*THE EXERCISE:* From the top of the records through the line that contains "click(851, 65)", write those lines out again with "dropdown" replaced by "menu" and everything else left the same.

*DATA TO PROCESS:*
_ _ _ _ _ _ _

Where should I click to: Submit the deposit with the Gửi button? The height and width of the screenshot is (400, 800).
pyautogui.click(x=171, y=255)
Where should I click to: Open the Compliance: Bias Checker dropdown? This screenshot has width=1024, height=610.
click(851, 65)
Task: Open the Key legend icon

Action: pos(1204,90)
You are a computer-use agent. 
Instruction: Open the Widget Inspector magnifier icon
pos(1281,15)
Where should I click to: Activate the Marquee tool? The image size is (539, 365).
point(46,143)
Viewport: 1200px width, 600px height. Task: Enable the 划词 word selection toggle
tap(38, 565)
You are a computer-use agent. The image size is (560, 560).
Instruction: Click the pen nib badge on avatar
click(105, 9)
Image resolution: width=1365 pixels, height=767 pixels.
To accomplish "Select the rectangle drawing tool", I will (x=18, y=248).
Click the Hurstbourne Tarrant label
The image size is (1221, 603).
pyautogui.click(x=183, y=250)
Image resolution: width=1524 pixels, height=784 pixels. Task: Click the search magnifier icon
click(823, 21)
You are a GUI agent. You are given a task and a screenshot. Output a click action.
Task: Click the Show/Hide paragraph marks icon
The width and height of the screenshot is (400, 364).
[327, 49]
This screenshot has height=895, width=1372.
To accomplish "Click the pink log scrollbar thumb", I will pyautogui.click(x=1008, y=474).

_ _ _ _ _ _ _

*EXERCISE RESPONSE:*
Where should I click to: Submit the deposit with the Gửi button? The height and width of the screenshot is (400, 800).
pyautogui.click(x=171, y=255)
Where should I click to: Open the Compliance: Bias Checker menu? This screenshot has width=1024, height=610.
click(851, 65)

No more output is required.